[petsc-dev] PETSc OpenMP benchmarking

Sat Mar 17 10:13:03 CDT 2012

The two tests are bit different: 1) one has "mystatge" and 1) one does about 50% more iterations for some reason.  It would make me feel better if the semantics of both programs were the same.  Why are you getting more iterations with pure MPI?

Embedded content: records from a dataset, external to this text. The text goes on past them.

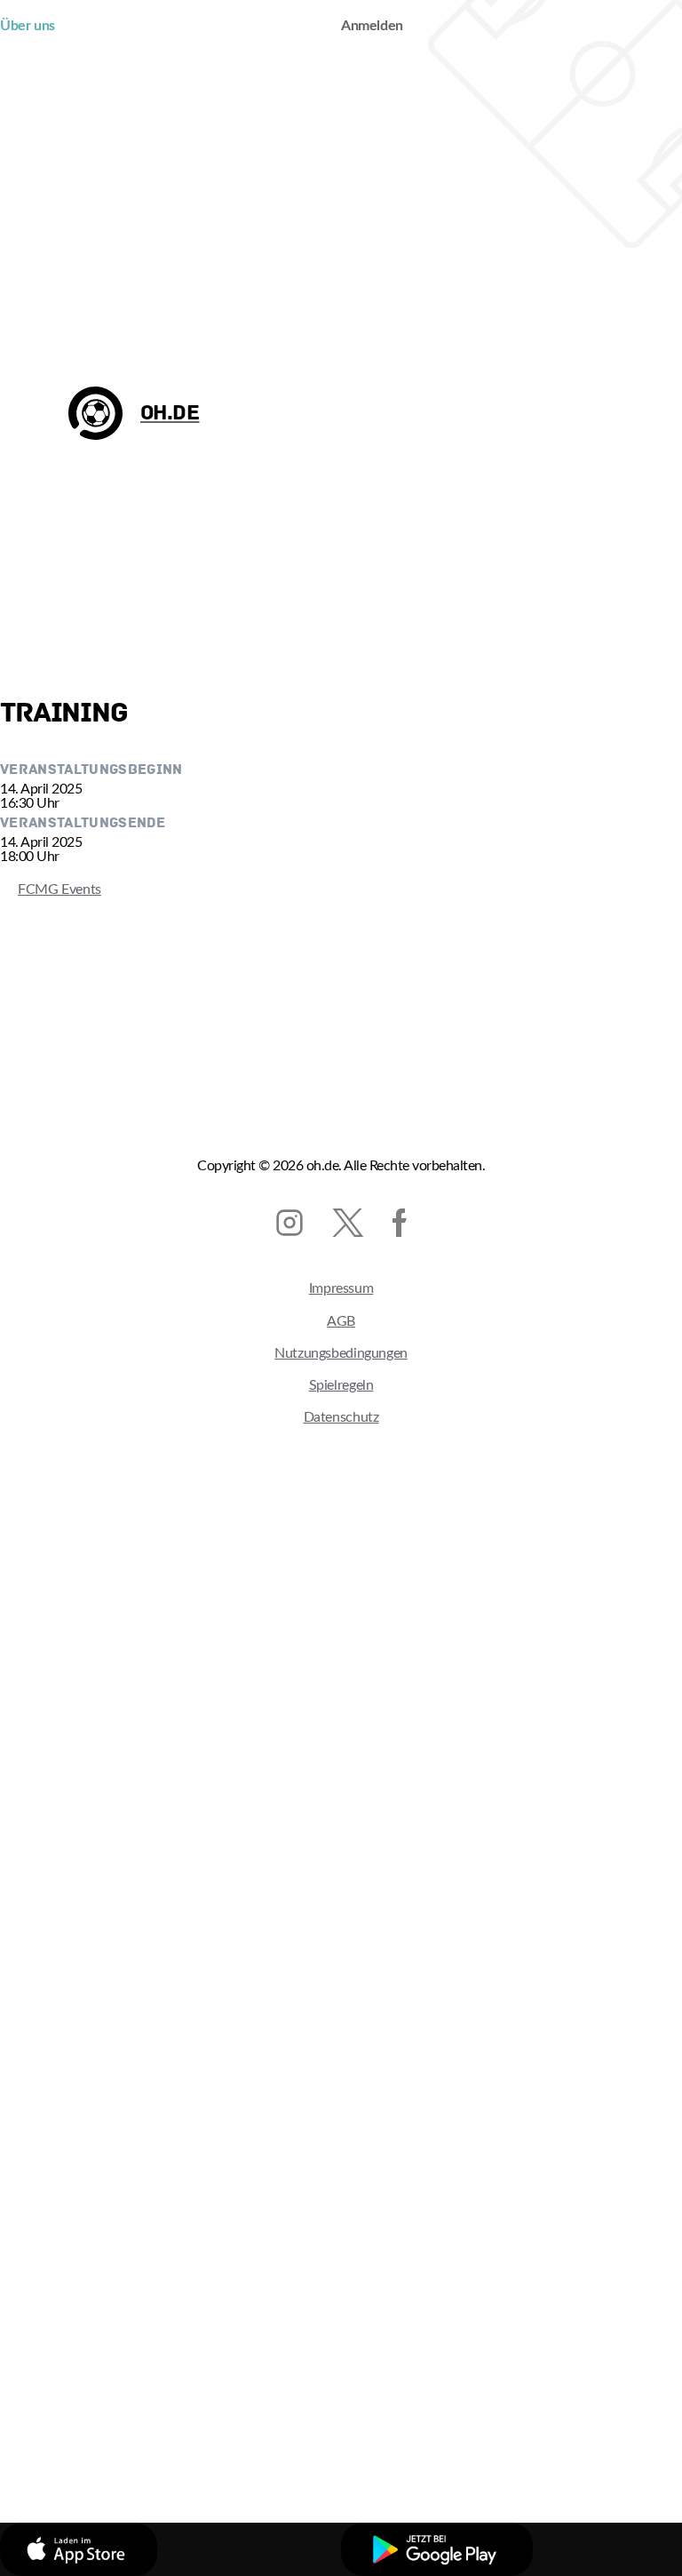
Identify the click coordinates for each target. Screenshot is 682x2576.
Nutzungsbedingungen (341, 1353)
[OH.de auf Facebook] (400, 1222)
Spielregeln (341, 1385)
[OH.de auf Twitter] (347, 1222)
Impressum (341, 1288)
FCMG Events (50, 889)
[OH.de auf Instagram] (289, 1222)
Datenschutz (341, 1417)
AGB (341, 1321)
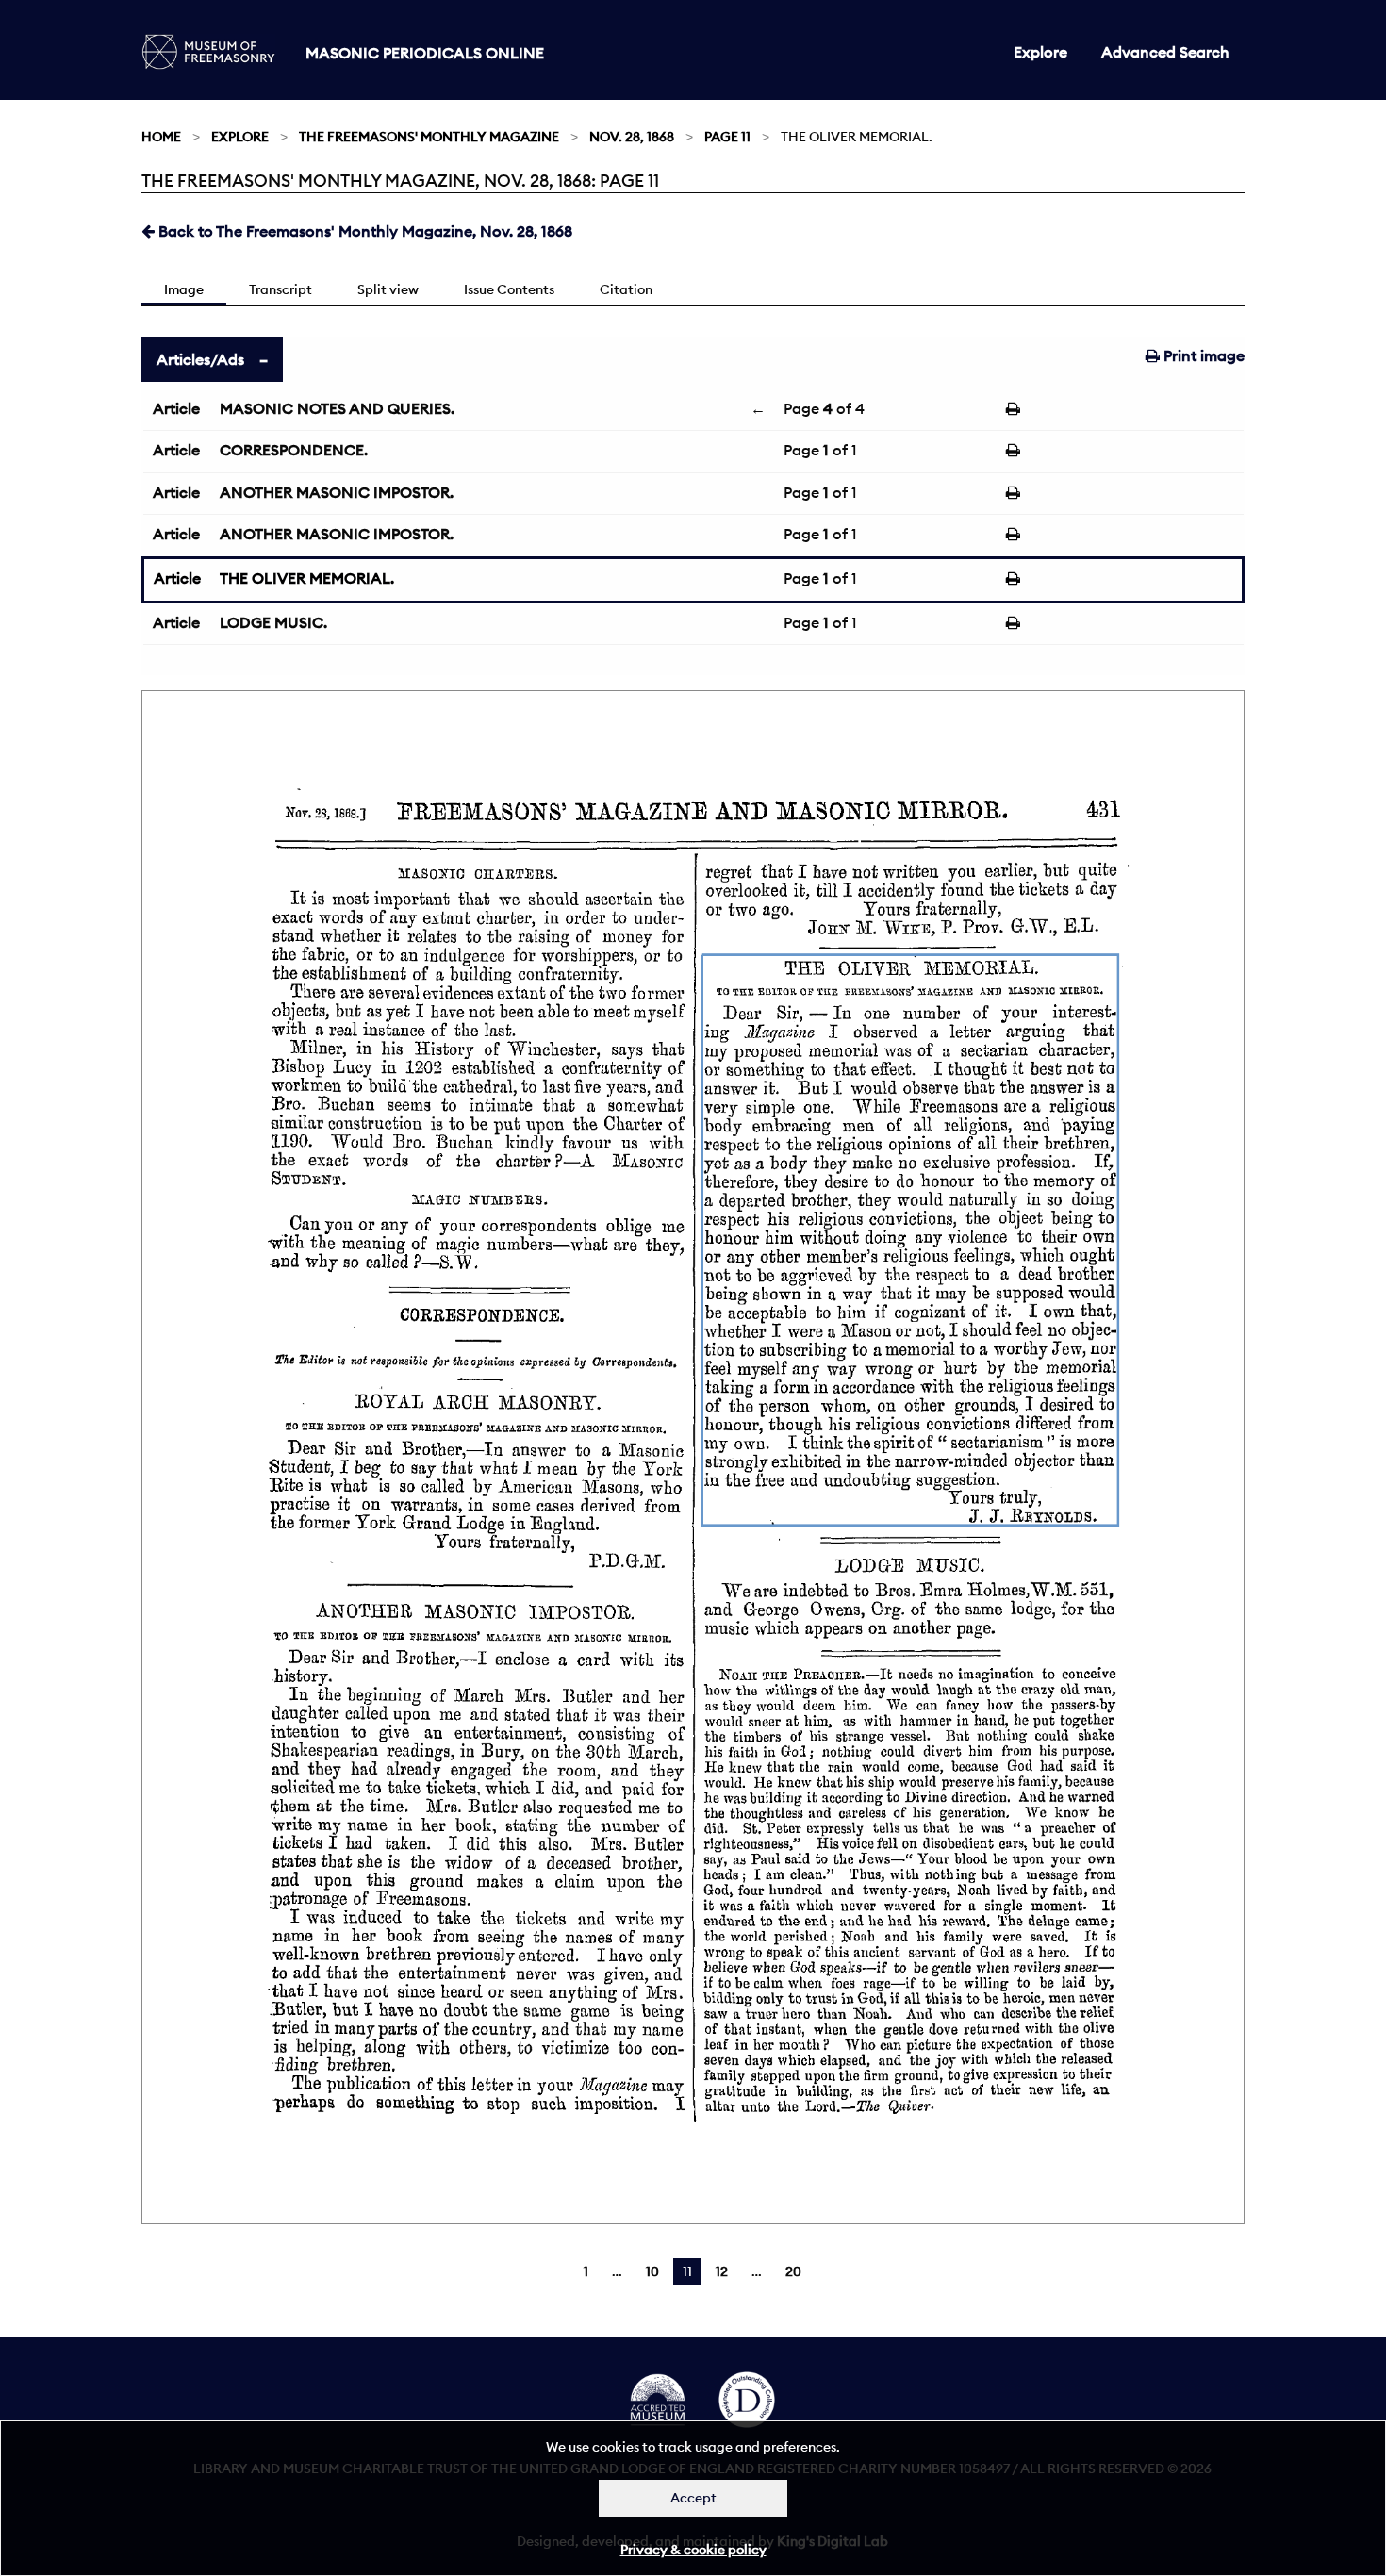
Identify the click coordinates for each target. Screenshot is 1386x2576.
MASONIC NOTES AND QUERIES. (337, 408)
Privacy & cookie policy (693, 2549)
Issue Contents (509, 289)
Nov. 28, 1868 (631, 136)
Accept (693, 2497)
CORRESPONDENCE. (294, 449)
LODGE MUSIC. (273, 622)
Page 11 (727, 136)
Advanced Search (1165, 51)
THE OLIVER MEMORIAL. (307, 578)
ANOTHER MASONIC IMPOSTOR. (337, 492)
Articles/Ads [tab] (200, 359)
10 (652, 2271)
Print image (1202, 355)
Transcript (280, 289)
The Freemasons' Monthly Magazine (429, 136)
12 (722, 2271)
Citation (626, 289)
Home (161, 136)
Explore (1040, 51)
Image (184, 289)
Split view (388, 289)
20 (793, 2271)
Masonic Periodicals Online (424, 52)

That said, looking at the flop rates, the output does not seem to match your plots:  the output files have almost the same flop rates for MatMult (but there is a load balance of 1.4 for pure MPI, so I would look at the partitioning of the problem and try to get perfect load balance, which should not be hard, I would think ...).  KSPSolve is degraded by the vector operations (AXPPY, norms, VecPointwiseMult, etc.) in pure OpenMP.  This is counterintuitive, there is no communication in these routines and they are dead simple.  I would verify this carefully with the exact same test and if it holds up dig in with perf tools.

Mark

On Mar 17, 2012, at 4:33 AM, Gerard Gorman wrote:

> Hi
> 
> We have profiled on Cray compute nodes with two 16-core AMD Opteron
> 2.3GHz Interlagos processors, using the same matrix but this time with
> -ksp_type cg and -pc_type jacobi. Attached are the logs with the 32 MPI
> processes and the 32 OpenMP threads tests.
> 
> Most of the time is in stage 2. As seen previously, MatMult is
> performing well, but the overall performance in KSPSolve drops for
> OpenMP. I have attached a plot of the (hybrid mpi+openmp time)/(pure
> openmp) where all 32 cores are always used. What the graph shows is that
> we are always getting better performance in MatMult for pure OpenMP but
> there is something additional in KSPSolve that degrades the OpenMP
> performance.
> 
> So far we have profiled with oprofile measuring the event
> CPU_CLK_UNHALTED, but this has not shown up the bottleneck. So more
> digging is required.
> 
> Any suggestions/comments gratefully received. 
> 
> Cheers
> Gerard
> 
> Gerard Gorman emailed the following on 14/03/12 16:59:
>> Hi
>> 
>> Since Vec and most of Mat is now threaded we have started to do more
>> detailed profiling. I'm posting these initial tasters from a two socket
>> Intel Core Bloomfield processor system (i.e. 8 cores) to stimulate
>> discussion.
>> 
>> The matrix comes from a 3D lock exchange problem discretised using a
>> continuous Galerkin finite element formulation and has about 450k
>> degrees of freedom.
>> 
>> I have configured the simulator (Fluidity -
>> http://amcg.ese.ic.ac.uk/Fluidity) to dump out PETSc matrices at each
>> solve. These individual matrices are then solved using
>> petsc-dev/src/ksp/ksp/examples/tests/ex6 compiled with GCC 4.6.3
>> --with-debugging=0.
>> 
>> The PETSc options are:
>> -get_total_flops -pc_type gamg -ksp_type cg -ksp_rtol 1.0e-6 -log_summary
>> 
>> The 3 log files attached are for OMP_NUM_THREADS=1, OMP_NUM_THREADS=8
>> and non-threaded MPI run with 8 processes for comparison.
>> 
>> So the reason this benchmark is interesting is because it is pressure
>> which is really stiff , and it uses GAMG as a blackbox.
>> 
>> Using xxdiff to compare the logs I think the interesting points are:
>> - Overall OpenMP compares favourably with MPI.
>> - OpenMP converged in 2 less iterations than with MPI. Earlier I was
>> expecting fewer iterations simply because of the absence of partitions
>> to diminish the effectiveness of coarsening. I have not been following
>> Mark's GAMG development but it looks repartitioning is being used to get
>> around that issue (?). However, the biggest plus is because Chebychev is
>> used as a smoother (rather than something difficult to parallelise like
>> SSOR), GAMG appears to scale pretty well when threaded with OpenMP.
>> - Important operations like MatMult etc perform well.
>> - From the summary, "mystage 1" is the main section where OMP appears to
>> need more work. We suffer from operations such as  MatPtAP and
>> MatTrnMatMult for example which we have not got around to looking at yet.
>> 
>> As this is a relatively small and boring UMA machine I have not bothered
>> with scaling curves. We are setting the same benchmark up on 32-core
>> Interlagos compute nodes at the moment - hopefully these will be ready
>> by tomorrow.
>> 
>> Comments welcome.
>> 
>> Cheers
>> Gerard
>> 
> 
> <pressure-matrix-cg-32mpi.dat><pressure-matrix-cg-jacobi-1mpi-32omp.dat><pressure-matrix-cg-hybrid_speedup.pdf>